__Text for analysis__.
- Supreme Court of the United States

Decided March 5, 2018
- Full case name: U.S. Bank N.A. v. Village at Lakeridge, LLC
- Docket no.: 15-1509
- Citations: 583 U.S. ___ (more)

Holding
- Clear error is the proper standard for review of a determination that a purchaser was not a non-statutory insider for purposes of approving a cramdown plan of reorganization.

Court membership
- Chief Justice John Roberts Associate Justices Anthony Kennedy · Clarence Thomas Ruth Bader Ginsburg · Stephen Breyer Samuel Alito · Sonia Sotomayor Elena Kagan · Neil Gorsuch

Case opinions
- Majority: Kagan, joined by unanimous
- Concurrence: Kennedy
- Concurrence: Sotomayor, joined by Kennedy, Thomas, Gorsuch

= U.S. Bank N.A. v. Village at Lakeridge, LLC =

U.S. Bank N.A. v. Village at Lakeridge, LLC, , was a United States Supreme Court case in which the court held that clear error is the proper standard for review of a determination that a purchaser was not a non-statutory insider for purposes of approving a cramdown plan of reorganization.

__Activity 1__. In the Supreme Court case summary, replace "Full case name" with "Complete case name", starting at the words "- Supreme Court" and stopping after "U.S. ___ (more)".
__Activity 2__. Write the next part of the Supreme Court case summary, picking up after its last sentence.
The listing comes from a source unrelated to the Supreme Court case summary.

__Data excerpt__.
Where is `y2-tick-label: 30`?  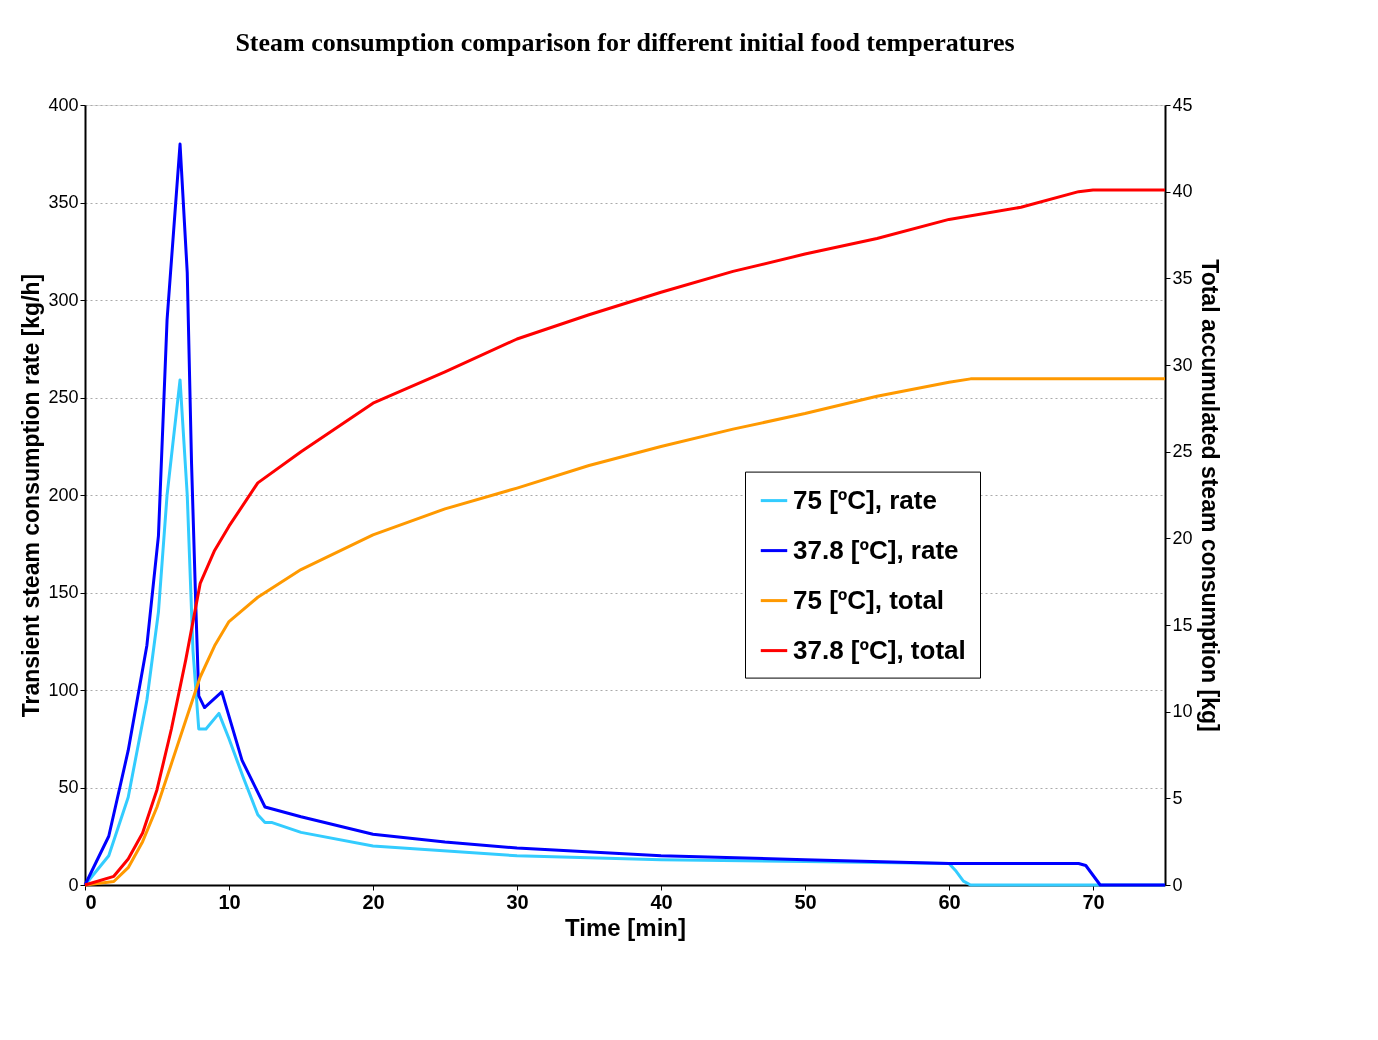 y2-tick-label: 30 is located at coordinates (1182, 364).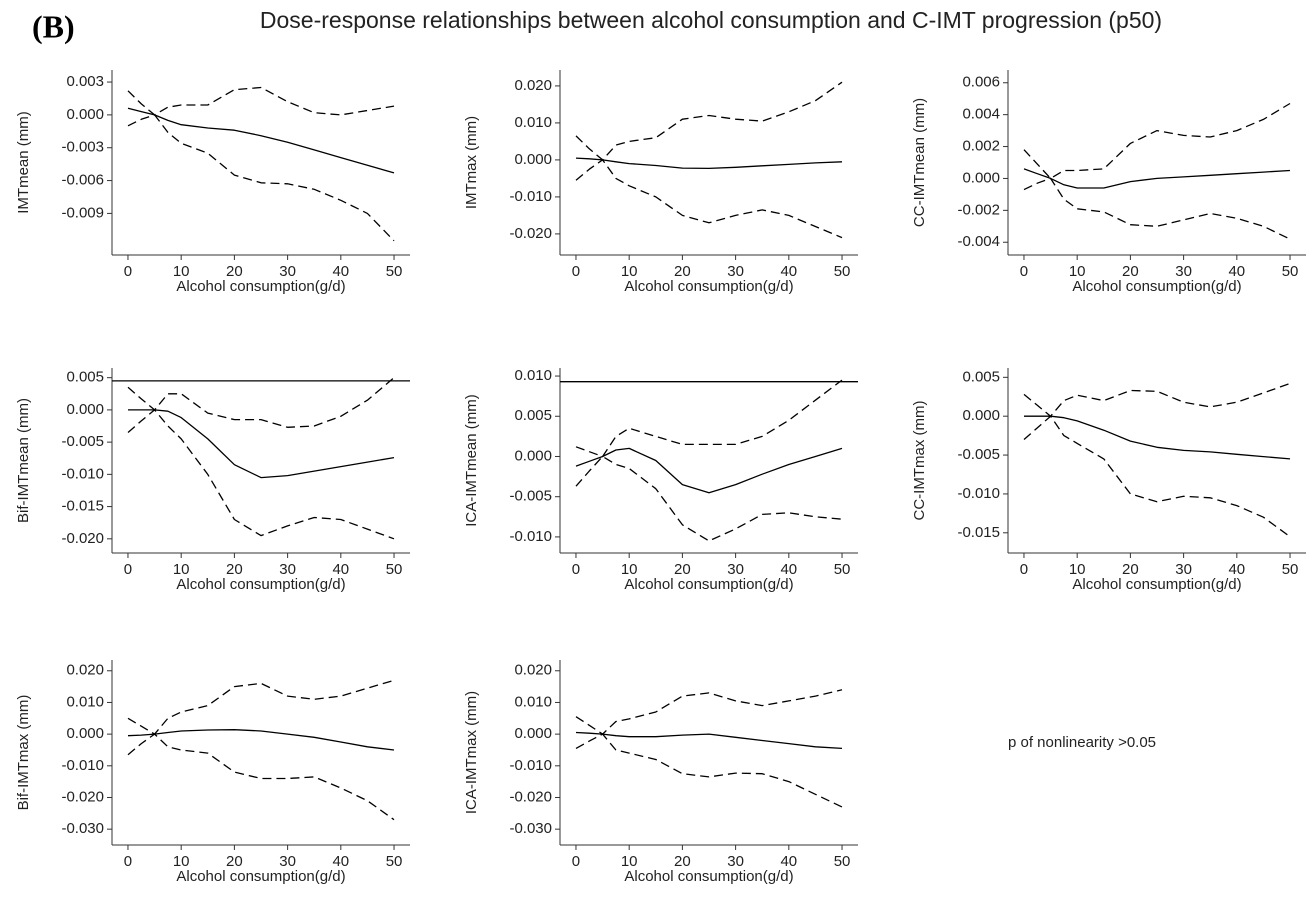 The height and width of the screenshot is (897, 1314). I want to click on y-axis-label: Bif-IMTmax (mm), so click(24, 753).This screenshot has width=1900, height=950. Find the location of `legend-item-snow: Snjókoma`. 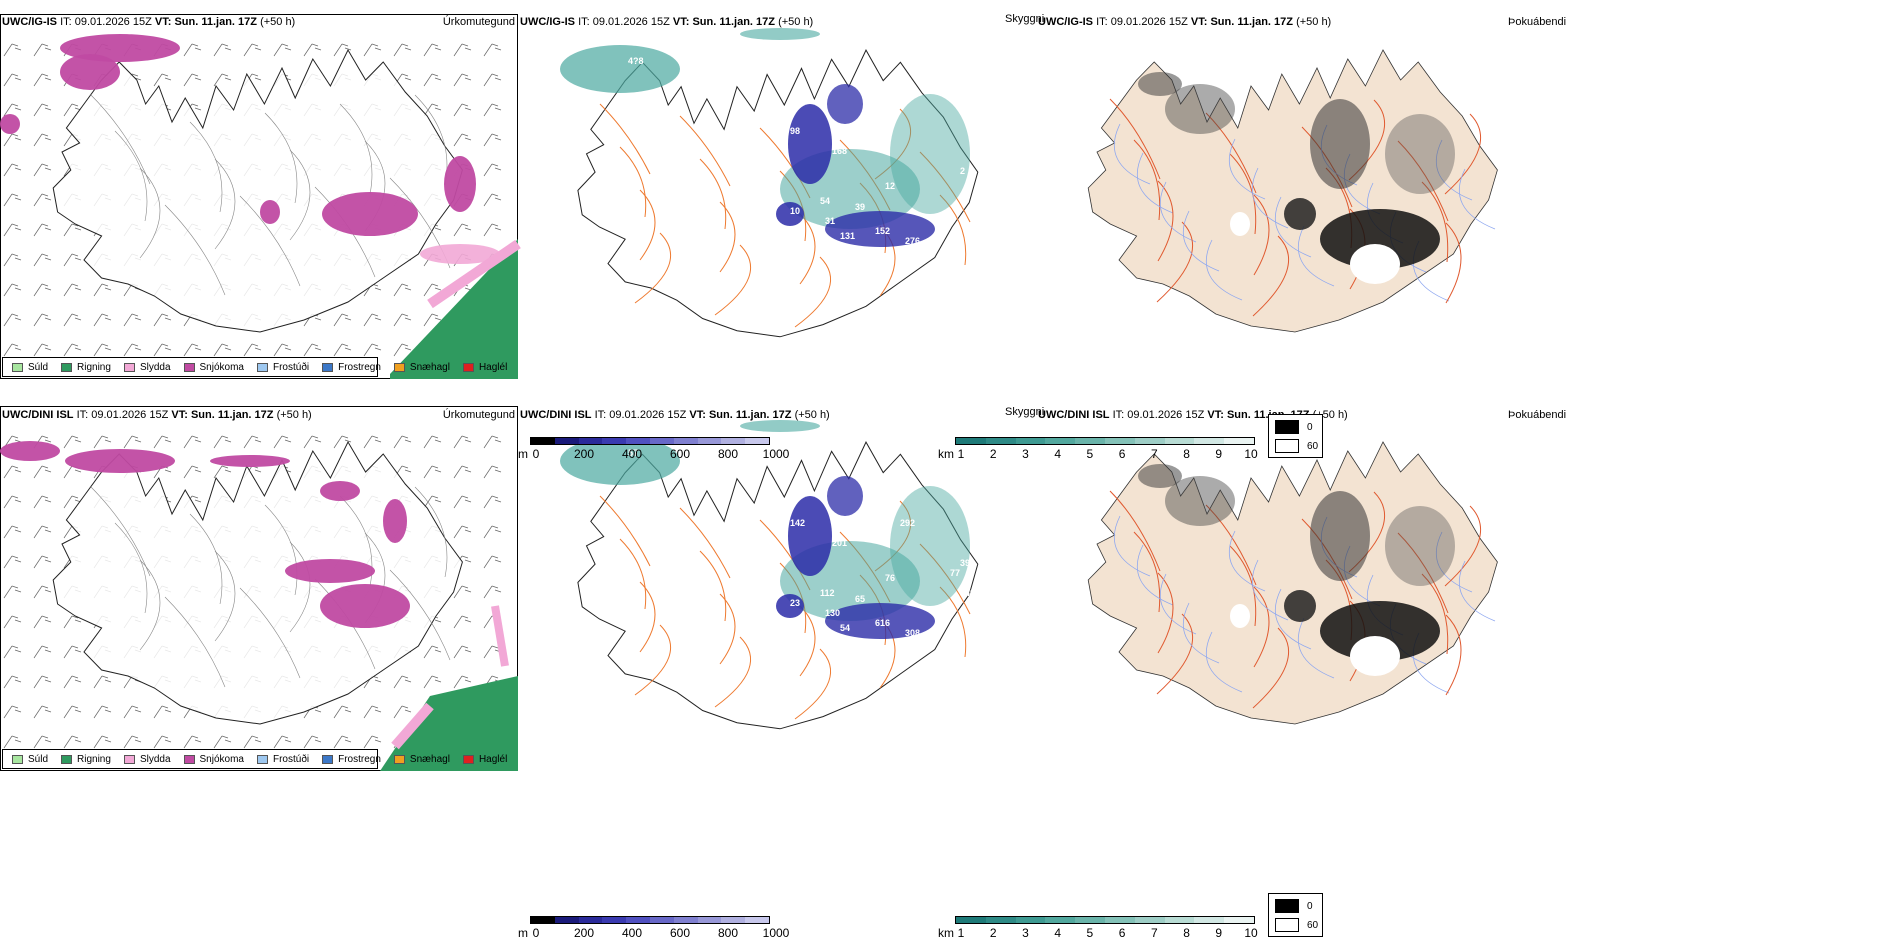

legend-item-snow: Snjókoma is located at coordinates (214, 368).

__Written answer 1__.
- Supreme Court of the United States

Decided March 5, 2018
- Complete case name: U.S. Bank N.A. v. Village at Lakeridge, LLC
- Docket no.: 15-1509
- Citations: 583 U.S. ___ (more)

__Written answer 2__.
==Background==

Lakeridge was a corporate entity with a single owner, MBP Equity Partners. When Lakeridge filed for Chapter 11 bankruptcy, it had a pair of substantial debts: It owed U.S. Bank over $10 million and MBP another $2.76 million. Lakeridge submitted a reorganization plan, proposing to impair the interests of both U.S. Bank and MBP. U.S. Bank refused the offer, thus blocking Lakeridge's option for reorganization through a fully consensual plan. Lakeridge then turned to the so-called "cramdown" plan option for imposing a plan impairing the interests of a non-consenting class of creditors. Among the prerequisites for judicial approval of such a plan is that another impaired class of creditors has consented to it. But, crucially, the consent of a creditor who is also an "insider" of the debtor does not count for that purpose. The Bankruptcy Code's definition of an insider "includes" any director, officer, or "person in control" of the entity. Courts devised tests for identifying other, so-called "non-statutory" insiders, focusing, in whole or in part, on whether a person's transactions with the debtor were at arm's length.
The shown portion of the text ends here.